Aus dem Kapitel: Entscheidungen der Stadträte, die dem Bürger schwer vermittelbar sind…

✅ Fördergelder an Einzelunternehmer: Ja
⛔ Schulsanierung: Nein

Ein Pirnaer Unternehmer kaufte und saniert den „Alten Bahnhof“ und erhielt dafür in einem ersten Schritt nunmehr bereits verbaute 850.000 und aktuell weitere 350.000 Euro Steuergelder. Begründung: „Baumängel im Dach … welche erst nach Freilegung sichtbar wurden.“. Zur Erinnerung: Der Vorbesitzer erhielt zur Sanierung des Daches 184.000 Euro aus Steuermitteln.

Das unten angehangene Foto zeigt die Grundschule in Zehista. Diese ist seit Jahren nicht nur äußerlich in einem beschämenden Zustand. Vollmundig wurde den Schülern, Lehrern und Eltern vor einem Jahr in Aussicht gestellt, die Kosten für die Sanierung im Doppelhaushalt 2019/2020 zu verankern. Endlich❗ Lesen Sie dazu bitte den Beitrag der Sächsischen Zeitung.

Pustekuchen. Die Sanierung der Zehistaer Grundschule wird frühestens im Doppelhaushalt 2021/2022 eingetaktet. Begründung: Es sei kein Geld da. Sanierungsbeginn somit nicht vor Sommer 2021, eher Winterferien 2022. Bis dahin, so haben die Stadträte beschlossen, werden nur Planungsleistungen durchgeführt. Die gleichen Stadträte, die einem Unternehmer Fördermittel in Höhe von 1.200.000 Euro als freiwillige Leistung der Stadt Pirna klaglos „rüberreichen“, streichen die dringend notwendige Sanierung einer Grundschule als Pflichtaufgabe aus Kostengründen.

Verstehen Sie das❓ Ich verstehe das nicht! Das Fass ohne Boden zum Thema „Gelder für das Industriegebiet am Feistenberg (IPO)“ will ich an dieser Stelle erst gar nicht aufmachen.

Als Verteidigung dieses Vorgehens werden immer die berühmten „Fördertöpfe“ vorgeschoben und angegeben, dass es nicht möglich sei, Fördergelder beispielsweise aus dem Topf zur Altstadtsanierung für Schulsanierungen „fremdzuverwenden“. Das mag so sein. Allerdings behaupte ich: Nicht die Fördermitteltöpfe sind das Problem, sondern die Personen die das Geld in die Fördermitteltöpfe hineinlegen. Das es auch ohne Fördermittel funktioniert ein historisches Gebäude zu sanieren, hat der Pirnaer Unternehmer Sven Hildebrandt eindrucksvoll bewiesen. Rund 1,5 Millionen Euro investierte er in die Sanierung der „Tanne“. Seine persönliche Motivation? „Ich fand das Haus mit seiner Geschichte zu schade für den Abriss“. Lesen Sie dazu bitte den Beitrag der Sächsischen Zeitung.

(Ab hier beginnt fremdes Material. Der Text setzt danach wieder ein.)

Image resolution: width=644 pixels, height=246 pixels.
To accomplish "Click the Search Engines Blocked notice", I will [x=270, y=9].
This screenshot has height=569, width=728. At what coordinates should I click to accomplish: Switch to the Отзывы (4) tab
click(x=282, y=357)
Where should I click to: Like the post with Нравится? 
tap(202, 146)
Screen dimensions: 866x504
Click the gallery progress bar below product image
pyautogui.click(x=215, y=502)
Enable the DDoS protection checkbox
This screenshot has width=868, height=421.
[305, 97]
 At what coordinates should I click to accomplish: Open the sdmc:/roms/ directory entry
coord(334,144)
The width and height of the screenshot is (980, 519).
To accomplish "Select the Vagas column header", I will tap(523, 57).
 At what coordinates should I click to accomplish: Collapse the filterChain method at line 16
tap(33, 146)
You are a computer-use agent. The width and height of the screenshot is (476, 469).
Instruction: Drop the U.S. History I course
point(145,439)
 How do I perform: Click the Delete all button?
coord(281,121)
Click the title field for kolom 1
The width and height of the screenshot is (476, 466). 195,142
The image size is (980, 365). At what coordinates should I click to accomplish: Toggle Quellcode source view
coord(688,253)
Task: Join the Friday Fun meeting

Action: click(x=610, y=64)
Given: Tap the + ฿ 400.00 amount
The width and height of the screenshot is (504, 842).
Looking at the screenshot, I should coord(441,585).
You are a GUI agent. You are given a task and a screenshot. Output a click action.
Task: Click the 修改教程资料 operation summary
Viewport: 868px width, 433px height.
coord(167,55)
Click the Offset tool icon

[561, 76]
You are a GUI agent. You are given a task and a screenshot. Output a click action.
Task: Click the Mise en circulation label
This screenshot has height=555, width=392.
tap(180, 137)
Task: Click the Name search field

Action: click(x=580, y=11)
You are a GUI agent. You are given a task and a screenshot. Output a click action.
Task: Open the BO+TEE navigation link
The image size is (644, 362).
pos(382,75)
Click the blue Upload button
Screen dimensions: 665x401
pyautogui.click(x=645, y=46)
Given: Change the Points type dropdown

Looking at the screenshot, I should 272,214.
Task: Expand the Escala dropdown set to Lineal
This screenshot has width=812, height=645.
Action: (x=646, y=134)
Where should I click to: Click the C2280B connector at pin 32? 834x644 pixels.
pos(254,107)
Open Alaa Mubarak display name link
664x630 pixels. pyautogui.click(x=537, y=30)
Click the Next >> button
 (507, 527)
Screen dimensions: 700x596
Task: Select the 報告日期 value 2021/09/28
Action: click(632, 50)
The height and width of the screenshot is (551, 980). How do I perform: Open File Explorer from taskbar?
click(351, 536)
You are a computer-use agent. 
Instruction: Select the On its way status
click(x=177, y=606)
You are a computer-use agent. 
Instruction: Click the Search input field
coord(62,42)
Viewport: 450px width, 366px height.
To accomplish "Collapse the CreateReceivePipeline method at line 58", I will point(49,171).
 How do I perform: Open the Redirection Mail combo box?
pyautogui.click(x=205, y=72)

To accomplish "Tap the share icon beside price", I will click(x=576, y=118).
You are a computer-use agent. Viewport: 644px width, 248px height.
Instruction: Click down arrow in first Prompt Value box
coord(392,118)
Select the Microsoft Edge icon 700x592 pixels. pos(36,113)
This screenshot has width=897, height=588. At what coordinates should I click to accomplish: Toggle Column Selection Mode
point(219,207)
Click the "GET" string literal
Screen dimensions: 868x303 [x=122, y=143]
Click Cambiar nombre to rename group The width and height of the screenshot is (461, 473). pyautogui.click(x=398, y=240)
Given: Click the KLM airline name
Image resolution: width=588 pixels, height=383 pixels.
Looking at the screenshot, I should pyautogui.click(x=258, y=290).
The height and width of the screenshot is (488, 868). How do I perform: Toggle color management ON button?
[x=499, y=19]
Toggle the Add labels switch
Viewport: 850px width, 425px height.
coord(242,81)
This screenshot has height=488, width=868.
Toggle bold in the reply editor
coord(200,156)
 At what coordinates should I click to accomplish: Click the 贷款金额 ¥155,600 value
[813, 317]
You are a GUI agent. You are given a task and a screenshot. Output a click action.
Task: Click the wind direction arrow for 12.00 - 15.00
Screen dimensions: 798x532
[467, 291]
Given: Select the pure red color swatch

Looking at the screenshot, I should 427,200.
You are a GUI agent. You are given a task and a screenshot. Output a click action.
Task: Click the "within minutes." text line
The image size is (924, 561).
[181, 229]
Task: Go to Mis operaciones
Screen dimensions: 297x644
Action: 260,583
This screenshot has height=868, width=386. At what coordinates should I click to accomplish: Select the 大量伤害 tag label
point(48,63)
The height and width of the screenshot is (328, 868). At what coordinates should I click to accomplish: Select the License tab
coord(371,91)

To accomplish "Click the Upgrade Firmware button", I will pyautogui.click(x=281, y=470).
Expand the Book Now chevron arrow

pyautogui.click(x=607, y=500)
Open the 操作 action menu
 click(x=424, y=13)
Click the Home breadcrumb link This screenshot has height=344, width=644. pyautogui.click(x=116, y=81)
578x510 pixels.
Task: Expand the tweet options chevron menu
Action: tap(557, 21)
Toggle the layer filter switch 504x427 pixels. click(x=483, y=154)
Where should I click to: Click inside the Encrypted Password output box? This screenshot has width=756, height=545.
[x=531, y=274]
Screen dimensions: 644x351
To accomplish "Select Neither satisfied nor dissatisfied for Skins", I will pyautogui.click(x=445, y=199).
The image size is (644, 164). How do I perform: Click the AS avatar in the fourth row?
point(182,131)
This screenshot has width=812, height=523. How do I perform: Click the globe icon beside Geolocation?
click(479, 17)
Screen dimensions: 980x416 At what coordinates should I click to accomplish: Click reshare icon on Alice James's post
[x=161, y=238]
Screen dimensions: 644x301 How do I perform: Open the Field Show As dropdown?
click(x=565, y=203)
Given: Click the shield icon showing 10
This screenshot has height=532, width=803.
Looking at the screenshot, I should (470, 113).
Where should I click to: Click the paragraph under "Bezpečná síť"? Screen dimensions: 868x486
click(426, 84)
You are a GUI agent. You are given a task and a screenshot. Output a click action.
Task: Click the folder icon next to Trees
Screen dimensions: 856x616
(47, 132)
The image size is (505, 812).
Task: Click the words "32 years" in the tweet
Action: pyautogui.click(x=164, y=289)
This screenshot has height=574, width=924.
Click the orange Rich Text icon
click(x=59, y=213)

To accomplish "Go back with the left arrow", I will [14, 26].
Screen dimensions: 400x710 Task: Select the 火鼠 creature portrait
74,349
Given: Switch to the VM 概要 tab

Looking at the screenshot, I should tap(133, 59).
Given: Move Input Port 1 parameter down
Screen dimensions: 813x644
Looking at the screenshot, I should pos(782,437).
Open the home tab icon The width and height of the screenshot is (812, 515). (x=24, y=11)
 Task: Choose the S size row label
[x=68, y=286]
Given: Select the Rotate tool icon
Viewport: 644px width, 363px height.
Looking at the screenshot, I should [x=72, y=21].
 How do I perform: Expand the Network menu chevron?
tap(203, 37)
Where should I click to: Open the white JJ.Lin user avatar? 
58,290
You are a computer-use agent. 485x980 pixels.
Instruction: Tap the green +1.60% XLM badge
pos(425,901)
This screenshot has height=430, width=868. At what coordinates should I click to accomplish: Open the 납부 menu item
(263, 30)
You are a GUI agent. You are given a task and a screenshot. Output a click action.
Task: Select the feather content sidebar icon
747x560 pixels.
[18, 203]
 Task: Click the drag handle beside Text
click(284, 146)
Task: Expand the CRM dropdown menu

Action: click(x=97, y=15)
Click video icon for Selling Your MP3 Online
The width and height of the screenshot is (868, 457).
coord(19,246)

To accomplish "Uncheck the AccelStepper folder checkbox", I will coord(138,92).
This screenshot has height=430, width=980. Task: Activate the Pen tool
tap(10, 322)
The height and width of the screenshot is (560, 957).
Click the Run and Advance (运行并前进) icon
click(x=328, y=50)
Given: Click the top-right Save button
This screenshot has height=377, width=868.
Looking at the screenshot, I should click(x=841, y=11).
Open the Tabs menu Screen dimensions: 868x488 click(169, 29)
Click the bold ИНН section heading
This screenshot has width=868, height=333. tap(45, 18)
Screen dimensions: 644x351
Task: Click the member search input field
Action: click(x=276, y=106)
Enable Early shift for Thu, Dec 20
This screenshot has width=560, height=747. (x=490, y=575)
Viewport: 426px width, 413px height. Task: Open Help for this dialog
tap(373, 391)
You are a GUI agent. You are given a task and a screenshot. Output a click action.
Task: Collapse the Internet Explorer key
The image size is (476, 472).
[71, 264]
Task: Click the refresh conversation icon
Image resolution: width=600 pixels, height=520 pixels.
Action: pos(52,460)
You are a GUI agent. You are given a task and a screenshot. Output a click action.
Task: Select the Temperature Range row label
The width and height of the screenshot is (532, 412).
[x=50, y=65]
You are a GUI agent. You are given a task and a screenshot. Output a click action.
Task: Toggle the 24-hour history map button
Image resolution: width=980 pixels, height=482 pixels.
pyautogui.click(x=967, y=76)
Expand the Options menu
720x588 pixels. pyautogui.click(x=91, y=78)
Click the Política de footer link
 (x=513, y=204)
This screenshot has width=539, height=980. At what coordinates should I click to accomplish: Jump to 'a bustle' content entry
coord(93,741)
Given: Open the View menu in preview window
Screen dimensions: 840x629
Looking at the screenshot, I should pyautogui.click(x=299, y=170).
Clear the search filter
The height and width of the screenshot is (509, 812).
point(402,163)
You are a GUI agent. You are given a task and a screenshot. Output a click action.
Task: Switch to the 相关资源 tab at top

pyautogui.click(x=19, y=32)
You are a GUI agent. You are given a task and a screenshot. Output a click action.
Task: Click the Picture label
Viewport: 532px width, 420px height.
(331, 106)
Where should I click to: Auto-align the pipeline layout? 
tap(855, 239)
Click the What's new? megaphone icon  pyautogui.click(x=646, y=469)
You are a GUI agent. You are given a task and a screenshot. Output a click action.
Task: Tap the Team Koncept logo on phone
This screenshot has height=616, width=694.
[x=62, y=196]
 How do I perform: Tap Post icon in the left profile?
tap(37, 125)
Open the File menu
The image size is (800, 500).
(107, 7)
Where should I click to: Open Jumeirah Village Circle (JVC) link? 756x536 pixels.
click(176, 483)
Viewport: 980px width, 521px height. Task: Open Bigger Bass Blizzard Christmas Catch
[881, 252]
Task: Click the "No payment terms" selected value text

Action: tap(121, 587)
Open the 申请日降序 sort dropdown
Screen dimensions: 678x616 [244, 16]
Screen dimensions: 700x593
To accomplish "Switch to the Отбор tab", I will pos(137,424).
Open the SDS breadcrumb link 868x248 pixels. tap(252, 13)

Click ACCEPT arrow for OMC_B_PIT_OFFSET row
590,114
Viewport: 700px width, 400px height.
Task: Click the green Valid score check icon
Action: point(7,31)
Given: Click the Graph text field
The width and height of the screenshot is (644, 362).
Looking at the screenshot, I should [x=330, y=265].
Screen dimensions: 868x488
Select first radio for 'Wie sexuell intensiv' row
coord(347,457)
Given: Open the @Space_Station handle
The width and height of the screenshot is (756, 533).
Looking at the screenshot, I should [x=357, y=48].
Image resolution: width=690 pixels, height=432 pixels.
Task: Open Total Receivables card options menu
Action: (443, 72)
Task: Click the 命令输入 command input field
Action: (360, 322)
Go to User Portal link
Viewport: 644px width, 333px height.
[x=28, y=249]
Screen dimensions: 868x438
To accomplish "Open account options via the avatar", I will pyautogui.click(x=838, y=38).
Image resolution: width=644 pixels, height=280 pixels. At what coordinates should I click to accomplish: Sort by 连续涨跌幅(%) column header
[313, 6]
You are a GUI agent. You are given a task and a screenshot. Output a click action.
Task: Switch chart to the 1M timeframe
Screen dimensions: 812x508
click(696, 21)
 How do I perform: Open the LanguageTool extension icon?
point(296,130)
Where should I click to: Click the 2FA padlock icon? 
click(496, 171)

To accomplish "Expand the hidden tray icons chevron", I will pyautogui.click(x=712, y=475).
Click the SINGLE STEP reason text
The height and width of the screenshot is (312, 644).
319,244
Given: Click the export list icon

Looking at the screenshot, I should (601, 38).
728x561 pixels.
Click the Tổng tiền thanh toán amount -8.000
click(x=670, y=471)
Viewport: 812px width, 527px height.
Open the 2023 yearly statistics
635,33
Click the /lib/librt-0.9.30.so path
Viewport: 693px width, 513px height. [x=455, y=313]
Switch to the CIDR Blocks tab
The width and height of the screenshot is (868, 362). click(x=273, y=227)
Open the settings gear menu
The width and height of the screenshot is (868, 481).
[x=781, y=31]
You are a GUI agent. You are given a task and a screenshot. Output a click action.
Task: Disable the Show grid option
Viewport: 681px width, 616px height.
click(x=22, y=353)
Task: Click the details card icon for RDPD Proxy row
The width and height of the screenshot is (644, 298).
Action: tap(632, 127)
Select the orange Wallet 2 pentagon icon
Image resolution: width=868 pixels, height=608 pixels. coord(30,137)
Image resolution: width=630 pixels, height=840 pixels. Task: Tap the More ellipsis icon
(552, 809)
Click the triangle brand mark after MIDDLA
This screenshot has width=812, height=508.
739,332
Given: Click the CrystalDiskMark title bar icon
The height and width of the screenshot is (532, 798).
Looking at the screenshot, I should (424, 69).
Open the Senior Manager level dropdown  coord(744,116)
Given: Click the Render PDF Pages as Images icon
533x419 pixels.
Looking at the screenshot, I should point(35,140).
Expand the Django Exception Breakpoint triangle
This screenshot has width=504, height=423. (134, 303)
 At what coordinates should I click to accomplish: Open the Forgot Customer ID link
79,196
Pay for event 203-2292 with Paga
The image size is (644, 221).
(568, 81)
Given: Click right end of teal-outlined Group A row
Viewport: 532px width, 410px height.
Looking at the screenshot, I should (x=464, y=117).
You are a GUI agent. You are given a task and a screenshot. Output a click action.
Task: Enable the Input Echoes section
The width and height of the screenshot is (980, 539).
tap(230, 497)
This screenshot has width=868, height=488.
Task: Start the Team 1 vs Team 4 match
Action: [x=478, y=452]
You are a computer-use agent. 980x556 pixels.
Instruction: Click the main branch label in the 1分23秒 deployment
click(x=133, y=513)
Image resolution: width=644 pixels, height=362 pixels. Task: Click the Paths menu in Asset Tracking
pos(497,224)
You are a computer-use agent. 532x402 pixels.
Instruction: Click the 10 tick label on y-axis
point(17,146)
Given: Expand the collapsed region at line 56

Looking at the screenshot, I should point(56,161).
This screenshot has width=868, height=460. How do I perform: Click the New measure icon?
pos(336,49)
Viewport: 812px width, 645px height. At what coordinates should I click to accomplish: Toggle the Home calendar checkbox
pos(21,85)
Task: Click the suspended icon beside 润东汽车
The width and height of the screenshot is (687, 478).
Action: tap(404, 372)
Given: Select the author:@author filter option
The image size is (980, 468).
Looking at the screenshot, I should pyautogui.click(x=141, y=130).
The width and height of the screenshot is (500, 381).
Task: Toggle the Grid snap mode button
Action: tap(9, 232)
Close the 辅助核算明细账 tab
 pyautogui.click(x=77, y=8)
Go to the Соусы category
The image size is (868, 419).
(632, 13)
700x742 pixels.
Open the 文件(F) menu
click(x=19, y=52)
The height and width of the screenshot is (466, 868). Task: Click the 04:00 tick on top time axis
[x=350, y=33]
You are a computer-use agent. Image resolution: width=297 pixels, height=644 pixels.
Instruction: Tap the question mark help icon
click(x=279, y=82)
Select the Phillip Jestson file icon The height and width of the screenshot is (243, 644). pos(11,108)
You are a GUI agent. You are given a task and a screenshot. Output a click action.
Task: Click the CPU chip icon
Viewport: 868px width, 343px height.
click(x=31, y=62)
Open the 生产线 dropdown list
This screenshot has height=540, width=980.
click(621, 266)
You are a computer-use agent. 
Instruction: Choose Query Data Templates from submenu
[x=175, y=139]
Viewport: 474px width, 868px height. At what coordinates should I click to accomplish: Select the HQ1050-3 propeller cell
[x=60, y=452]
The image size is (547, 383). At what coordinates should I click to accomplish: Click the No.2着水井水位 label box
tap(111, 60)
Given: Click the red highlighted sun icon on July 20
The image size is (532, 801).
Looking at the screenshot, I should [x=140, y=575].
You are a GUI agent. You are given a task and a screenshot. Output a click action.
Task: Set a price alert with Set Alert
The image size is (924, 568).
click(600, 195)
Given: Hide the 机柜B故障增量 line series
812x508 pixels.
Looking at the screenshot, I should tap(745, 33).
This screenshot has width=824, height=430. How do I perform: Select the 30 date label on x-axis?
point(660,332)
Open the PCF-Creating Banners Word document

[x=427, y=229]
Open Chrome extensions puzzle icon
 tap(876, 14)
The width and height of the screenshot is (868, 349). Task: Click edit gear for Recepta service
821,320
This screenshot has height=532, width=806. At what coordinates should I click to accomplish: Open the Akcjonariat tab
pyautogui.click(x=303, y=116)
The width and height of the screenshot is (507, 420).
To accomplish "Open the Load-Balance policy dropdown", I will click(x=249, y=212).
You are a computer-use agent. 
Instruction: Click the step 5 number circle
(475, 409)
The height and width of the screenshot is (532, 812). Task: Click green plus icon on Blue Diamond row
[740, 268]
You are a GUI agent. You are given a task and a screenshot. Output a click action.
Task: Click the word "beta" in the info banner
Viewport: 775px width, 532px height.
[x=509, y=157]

Ich trete erstmals zur Stadtratswahl an. Ich werbe für mich um Ihre 3 Stimmen, damit im Stadtrat die Prioritäten wieder so gesetzt werden, dass sie der gesamten Bürgerschaft nutzen. Pflichtleistungen vor freiwilligen Leistungen. Schul- und KiTa-Sanierungen zuerst!